◆ PROBLÈMES À RÉSOUDRE ◆
A – Recopiez fidèlement le passage de l'extrait du texte qui commence aux mots "Mes recherches visuelles" et s'arrête après "sur le web.".
B – Répondez brièvement aux questions suivantes d'après l'extrait du texte.
(i) Dans quel musée les projets cités ont-ils été archivés en vidéo ?
(ii) Sur quel support l'album Le Sixième Doigt a-t-il été publié ?
(iii) Quel titre inédit la version numérique de cet album contient-elle ?

◆ EXTRAIT DU TEXTE ◆

Mes recherches visuelles étaient fortement influencées par mon environnement musical du moment. Je dévorais des oreilles absolument tout ce qui sortait de chez Warp, Thrill Jockey, n5MD, Merck Records. Et pour le côté image, tout ce que la génération d’artistes numériques en pleine émergence publiait sur la toile régulièrement comme Büro Destruct, Designer Shock (2000), 2Advanced Studio (2002), Aeriform Viscom (2003), ISO50, Les Chinois (2002), The Design Chapel (2002), The Horus Project (2003) et beaucoup d’autres projets qui ont été archivé en vidéo dans le Web Design Museum, car le Adobe Flash Player est de moins en moins utilisé sur le web.
Mais revenons dans le vif du sujet. L'association de la CDM et la programmation. C’est à cause de SERVOVALVE, un artiste multimédia (musicien/vidéaste/programmeur/concepteur…) tout droit sorti de cette nouvelle mouvance d’explorateurs numériques qui prenait un malin plaisir à repousser les limites du politiquement correct via ses oeuvres pixelisées. Il publiait régulièrement de petites animations sur son site web aux ambiances sombres, graphiques minimalistes rythmées à des sons percutants. Elles avaient un effet hypnotique sur mon cerveau. Mais c’est définitivement le projet Le Sixième Doigt qui a attiré le plus mon attention et a suscité ma curiosité envers le logiciel Director. Il s’agissait d’un album publié sur CD-ROM qui regroupait huit créations musicales mais également une partie interactive intitulée "Irregularmix". Cette partie contenait un lecteur pour PC/Mac capable de jouer 4096 mélanges différents et aléatoires de la chanson "Irregularities". Des échantillons et des séquences audio interagissaient et créaient à chaque fois un résultat différent et surprenant. "Irregularmix" est un exemple du concept infini de CD sur lequel SERVOVALVE travaillait. Cette album est encore disponible via la plateform BandCamp, dont la version numérique contient "Neurasthenic Cellar Diva", un titre inédit.

◆ DONNÉES ENREGISTRÉES ◆
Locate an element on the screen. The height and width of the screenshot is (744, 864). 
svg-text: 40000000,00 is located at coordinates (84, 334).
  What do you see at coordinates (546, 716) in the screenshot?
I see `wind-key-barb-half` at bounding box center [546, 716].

◆ RÉPONSES ATTENDUES ◆
A –
Mes recherches visuelles étaient fortement influencées par mon environnement musical du moment. Je dévorais des oreilles absolument tout ce qui sortait de chez Warp, Thrill Jockey, n5MD, Merck Records. Et pour le côté image, tout ce que la génération d’artistes numériques en pleine émergence publiait sur la toile régulièrement comme Büro Destruct, Designer Shock (2000), 2Advanced Studio (2002), Aeriform Viscom (2003), ISO50, Les Chinois (2002), The Design Chapel (2002), The Horus Project (2003) et beaucoup d’autres projets qui ont été archivé en vidéo dans le Web Design Museum, car le Adobe Flash Player est de moins en moins utilisé sur le web.

B –
(i) Dans le Web Design Museum.
(ii) Sur CD-ROM.
(iii) "Neurasthenic Cellar Diva".